Given data:
________

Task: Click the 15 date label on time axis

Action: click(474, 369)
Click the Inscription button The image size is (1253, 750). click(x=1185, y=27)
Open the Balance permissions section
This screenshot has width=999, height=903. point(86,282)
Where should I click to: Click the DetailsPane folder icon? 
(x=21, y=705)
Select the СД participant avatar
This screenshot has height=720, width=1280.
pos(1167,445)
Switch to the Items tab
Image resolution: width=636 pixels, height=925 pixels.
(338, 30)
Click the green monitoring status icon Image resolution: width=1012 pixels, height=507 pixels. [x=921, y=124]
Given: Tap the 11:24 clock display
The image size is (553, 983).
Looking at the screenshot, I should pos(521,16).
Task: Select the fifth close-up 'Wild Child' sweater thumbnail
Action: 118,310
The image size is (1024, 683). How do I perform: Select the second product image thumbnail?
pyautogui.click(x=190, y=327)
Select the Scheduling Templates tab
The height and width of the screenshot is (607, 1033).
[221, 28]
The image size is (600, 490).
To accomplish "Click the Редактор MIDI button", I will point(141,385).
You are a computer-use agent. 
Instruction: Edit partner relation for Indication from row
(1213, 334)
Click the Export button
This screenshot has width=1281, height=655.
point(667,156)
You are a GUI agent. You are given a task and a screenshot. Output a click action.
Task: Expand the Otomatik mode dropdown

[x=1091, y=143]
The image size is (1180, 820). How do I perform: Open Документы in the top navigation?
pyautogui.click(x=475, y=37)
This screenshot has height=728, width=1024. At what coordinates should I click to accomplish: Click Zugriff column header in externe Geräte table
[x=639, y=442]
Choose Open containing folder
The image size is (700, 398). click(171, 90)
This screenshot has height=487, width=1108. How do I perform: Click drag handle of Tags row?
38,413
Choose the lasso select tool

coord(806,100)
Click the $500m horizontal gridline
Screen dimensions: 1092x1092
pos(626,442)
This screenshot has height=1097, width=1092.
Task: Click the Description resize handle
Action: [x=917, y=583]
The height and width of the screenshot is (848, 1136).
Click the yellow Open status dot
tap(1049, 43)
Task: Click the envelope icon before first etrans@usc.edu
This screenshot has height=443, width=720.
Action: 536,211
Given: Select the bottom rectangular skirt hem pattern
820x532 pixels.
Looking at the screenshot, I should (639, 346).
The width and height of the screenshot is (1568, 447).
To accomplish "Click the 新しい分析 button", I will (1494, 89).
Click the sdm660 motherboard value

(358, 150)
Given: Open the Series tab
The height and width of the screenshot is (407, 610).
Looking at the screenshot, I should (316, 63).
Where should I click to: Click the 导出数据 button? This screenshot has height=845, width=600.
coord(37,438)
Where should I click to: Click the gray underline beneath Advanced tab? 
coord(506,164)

________

Restate, word for word and with nothing added, the lines from the first line of the listing through the one where "Select the СД participant avatar" stands.

Task result:
Task: Click the 15 date label on time axis

Action: click(474, 369)
Click the Inscription button The image size is (1253, 750). click(x=1185, y=27)
Open the Balance permissions section
This screenshot has width=999, height=903. point(86,282)
Where should I click to: Click the DetailsPane folder icon? 
(x=21, y=705)
Select the СД participant avatar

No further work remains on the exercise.